# Clustering Toronto Neighbourhoods
#### Part 1: Data preperation

What is the aim of this notebook?

### Load Libraries

In [1]:
import pandas as pd # Data structures
import folium # Visualising interactive maps

## Data Exctraction and Cleaning

Toronto neighbourhood information was extractred from [Wikipedia](https://en.wikipedia.org/wiki/List_of_postal_codes_of_Canada:_M) directly using the pandas read_html funtion.

In [2]:
# Extract table from wikipedia using Pandas
table_df = pd.read_html('https://en.wikipedia.org/wiki/List_of_postal_codes_of_Canada:_M')[0]

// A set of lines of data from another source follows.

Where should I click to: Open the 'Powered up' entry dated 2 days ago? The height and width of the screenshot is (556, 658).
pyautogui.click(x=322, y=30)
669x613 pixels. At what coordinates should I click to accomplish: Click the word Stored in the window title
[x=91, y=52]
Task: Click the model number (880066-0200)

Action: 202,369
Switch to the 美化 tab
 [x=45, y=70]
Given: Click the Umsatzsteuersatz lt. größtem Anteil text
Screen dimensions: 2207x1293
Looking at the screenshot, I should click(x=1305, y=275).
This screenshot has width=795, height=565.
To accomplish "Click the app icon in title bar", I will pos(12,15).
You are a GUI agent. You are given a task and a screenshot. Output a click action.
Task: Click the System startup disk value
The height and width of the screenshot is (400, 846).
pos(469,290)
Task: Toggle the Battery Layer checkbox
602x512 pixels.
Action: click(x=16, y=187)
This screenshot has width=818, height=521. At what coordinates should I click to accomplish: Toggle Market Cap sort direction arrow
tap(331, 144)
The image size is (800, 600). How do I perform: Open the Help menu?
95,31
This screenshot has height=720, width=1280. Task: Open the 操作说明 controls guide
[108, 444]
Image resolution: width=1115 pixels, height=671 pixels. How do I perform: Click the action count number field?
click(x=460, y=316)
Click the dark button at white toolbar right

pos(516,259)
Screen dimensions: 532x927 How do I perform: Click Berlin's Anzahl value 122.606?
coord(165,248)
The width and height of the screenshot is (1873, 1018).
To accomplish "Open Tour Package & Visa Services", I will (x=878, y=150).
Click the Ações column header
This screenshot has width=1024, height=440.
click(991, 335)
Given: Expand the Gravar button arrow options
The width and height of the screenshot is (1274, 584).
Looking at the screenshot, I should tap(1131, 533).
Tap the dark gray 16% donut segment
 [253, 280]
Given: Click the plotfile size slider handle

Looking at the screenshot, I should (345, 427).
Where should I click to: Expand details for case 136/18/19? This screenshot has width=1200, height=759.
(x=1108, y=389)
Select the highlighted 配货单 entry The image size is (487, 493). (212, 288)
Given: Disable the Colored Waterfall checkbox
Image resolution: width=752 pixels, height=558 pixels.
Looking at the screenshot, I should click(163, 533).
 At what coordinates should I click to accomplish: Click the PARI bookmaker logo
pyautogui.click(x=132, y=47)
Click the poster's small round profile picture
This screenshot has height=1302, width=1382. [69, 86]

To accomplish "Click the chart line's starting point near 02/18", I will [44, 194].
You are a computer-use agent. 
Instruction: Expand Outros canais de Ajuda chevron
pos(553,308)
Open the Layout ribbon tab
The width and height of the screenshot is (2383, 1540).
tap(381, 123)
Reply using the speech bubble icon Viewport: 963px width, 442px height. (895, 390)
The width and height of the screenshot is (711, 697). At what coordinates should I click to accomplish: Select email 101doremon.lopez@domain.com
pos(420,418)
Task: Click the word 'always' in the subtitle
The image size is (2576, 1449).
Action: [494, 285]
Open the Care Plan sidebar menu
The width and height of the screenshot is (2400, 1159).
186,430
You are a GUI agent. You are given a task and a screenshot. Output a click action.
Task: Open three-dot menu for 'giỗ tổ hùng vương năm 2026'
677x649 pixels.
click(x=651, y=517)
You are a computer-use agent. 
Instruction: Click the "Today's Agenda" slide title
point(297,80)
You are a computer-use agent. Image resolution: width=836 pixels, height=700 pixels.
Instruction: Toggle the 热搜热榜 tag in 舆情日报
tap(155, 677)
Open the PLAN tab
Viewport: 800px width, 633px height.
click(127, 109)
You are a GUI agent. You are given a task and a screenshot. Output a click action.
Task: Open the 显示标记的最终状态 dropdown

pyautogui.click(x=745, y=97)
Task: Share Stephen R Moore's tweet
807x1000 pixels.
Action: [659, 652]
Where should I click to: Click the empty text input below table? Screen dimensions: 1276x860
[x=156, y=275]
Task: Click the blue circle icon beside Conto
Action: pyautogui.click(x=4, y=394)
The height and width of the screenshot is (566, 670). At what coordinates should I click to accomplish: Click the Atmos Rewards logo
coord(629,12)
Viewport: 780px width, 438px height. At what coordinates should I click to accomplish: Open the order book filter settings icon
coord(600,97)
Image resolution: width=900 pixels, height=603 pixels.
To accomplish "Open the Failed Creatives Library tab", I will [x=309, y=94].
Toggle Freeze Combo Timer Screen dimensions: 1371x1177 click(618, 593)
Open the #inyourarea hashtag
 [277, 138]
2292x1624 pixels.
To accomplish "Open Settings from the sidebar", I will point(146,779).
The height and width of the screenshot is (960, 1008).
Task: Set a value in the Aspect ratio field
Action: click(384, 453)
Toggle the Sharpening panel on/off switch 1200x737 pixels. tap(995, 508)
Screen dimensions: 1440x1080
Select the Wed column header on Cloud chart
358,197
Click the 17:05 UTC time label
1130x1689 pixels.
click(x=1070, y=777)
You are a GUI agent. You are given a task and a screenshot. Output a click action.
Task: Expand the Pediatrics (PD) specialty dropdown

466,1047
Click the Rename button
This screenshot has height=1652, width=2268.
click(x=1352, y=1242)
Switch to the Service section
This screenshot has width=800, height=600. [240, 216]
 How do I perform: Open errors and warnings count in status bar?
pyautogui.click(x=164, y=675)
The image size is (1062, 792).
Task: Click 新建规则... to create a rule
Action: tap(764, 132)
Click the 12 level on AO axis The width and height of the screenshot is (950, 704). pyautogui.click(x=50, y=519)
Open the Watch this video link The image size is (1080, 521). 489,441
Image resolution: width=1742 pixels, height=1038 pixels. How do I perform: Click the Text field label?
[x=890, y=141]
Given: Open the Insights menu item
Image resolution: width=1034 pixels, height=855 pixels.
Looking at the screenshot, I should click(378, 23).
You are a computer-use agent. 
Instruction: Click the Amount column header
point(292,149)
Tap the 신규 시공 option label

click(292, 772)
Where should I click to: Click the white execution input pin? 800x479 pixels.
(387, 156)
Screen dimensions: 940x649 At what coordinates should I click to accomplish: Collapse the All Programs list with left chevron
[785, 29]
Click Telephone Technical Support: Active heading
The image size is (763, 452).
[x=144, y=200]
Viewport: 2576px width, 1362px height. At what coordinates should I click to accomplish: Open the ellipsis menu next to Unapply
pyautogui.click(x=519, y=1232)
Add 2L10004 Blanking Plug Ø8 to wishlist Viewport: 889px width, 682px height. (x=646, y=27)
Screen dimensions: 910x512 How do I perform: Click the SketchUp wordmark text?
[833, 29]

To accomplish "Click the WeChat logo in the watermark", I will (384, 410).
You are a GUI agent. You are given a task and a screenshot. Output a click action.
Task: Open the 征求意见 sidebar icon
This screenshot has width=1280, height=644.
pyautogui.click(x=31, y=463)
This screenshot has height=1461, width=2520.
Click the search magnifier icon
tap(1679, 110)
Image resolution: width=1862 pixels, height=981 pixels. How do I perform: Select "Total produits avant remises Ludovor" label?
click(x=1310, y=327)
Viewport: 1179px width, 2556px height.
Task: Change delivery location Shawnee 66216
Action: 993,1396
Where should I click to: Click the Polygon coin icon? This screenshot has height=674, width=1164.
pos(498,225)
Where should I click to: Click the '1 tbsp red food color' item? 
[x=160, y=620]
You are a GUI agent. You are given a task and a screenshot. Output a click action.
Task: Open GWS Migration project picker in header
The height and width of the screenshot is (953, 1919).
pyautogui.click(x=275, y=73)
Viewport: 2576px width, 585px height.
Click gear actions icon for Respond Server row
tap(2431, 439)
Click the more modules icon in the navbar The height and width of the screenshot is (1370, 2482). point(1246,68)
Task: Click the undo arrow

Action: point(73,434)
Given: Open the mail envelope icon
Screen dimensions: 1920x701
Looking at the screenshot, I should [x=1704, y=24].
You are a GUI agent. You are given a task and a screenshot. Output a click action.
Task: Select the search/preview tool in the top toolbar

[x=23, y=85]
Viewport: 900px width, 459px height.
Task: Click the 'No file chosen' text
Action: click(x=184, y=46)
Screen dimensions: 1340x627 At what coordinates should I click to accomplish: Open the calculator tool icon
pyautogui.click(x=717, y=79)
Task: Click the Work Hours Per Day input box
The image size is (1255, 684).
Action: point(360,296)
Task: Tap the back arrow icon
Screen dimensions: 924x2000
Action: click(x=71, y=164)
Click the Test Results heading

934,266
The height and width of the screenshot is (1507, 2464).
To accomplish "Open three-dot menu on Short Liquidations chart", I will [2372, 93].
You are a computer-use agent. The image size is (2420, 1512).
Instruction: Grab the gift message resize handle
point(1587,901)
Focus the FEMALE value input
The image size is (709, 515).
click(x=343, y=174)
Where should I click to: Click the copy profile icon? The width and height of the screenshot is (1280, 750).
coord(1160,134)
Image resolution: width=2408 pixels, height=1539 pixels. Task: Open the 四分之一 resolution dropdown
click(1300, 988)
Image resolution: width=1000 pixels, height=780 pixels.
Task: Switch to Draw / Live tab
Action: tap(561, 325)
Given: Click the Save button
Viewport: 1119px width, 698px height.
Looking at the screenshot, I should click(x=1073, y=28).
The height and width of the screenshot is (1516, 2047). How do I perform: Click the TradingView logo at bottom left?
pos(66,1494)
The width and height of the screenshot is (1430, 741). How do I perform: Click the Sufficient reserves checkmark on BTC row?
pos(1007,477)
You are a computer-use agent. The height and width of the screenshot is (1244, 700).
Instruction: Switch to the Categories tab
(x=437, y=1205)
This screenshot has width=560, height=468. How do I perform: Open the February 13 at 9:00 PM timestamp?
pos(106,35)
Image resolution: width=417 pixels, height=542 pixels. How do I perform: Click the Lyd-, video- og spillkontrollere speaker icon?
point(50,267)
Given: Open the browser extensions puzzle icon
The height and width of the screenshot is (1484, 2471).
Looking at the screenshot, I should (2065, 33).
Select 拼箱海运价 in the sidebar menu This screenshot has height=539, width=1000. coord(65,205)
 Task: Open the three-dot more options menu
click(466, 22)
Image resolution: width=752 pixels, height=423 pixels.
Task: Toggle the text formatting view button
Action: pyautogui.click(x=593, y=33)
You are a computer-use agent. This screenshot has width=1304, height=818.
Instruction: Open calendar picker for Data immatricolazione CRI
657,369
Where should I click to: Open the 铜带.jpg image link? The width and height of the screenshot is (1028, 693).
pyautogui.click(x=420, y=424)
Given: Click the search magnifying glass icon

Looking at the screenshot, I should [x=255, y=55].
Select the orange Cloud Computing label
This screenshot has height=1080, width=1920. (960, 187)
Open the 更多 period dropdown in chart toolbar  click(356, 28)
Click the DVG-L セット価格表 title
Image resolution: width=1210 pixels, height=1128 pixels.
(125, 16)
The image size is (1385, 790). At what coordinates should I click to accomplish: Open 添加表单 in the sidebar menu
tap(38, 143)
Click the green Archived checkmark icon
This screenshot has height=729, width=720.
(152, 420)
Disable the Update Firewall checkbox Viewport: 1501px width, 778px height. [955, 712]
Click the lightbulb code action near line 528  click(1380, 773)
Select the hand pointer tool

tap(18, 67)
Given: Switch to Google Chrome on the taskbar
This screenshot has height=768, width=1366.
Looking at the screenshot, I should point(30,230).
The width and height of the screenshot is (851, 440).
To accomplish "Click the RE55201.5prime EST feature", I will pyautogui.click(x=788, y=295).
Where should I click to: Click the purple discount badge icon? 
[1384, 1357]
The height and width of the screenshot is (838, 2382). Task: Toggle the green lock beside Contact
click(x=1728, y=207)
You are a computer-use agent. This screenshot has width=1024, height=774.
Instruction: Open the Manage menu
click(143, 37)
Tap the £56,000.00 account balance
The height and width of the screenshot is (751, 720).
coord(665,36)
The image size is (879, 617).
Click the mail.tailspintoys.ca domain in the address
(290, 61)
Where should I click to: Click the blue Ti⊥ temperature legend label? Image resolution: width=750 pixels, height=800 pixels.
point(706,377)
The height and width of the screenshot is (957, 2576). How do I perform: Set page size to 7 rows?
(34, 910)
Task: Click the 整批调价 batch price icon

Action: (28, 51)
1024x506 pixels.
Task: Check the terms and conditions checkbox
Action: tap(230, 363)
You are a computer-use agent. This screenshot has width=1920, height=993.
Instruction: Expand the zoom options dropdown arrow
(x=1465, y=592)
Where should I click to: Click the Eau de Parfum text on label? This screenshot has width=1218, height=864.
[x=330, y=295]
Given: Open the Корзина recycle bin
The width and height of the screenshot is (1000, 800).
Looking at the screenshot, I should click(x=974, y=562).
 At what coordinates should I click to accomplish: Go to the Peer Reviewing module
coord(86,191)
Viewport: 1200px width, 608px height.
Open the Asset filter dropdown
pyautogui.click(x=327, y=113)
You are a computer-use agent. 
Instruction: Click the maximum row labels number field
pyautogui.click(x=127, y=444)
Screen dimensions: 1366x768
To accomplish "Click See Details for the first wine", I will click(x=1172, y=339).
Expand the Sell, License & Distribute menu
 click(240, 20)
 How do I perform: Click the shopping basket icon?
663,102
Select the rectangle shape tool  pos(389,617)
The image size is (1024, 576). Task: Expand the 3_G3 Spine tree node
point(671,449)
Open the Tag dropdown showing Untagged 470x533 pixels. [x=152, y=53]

# Remove unassigned boroughs
table_df = table_df[table_df.Borough != 'Not assigned'].reset_index(drop=True)

table_df.head()

Unnamed: 0,Postal Code,Borough,Neighbourhood
0,M3A,North York,Parkwoods
1,M4A,North York,Victoria Village
2,M5A,Downtown Toronto,"Regent Park, Harbourfront"
3,M6A,North York,"Lawrence Manor, Lawrence Heights"
4,M7A,Downtown Toronto,"Queen's Park, Ontario Provincial Government"


Above we can see, we have the correct columns and the first 5 rows of the data frame look correct. 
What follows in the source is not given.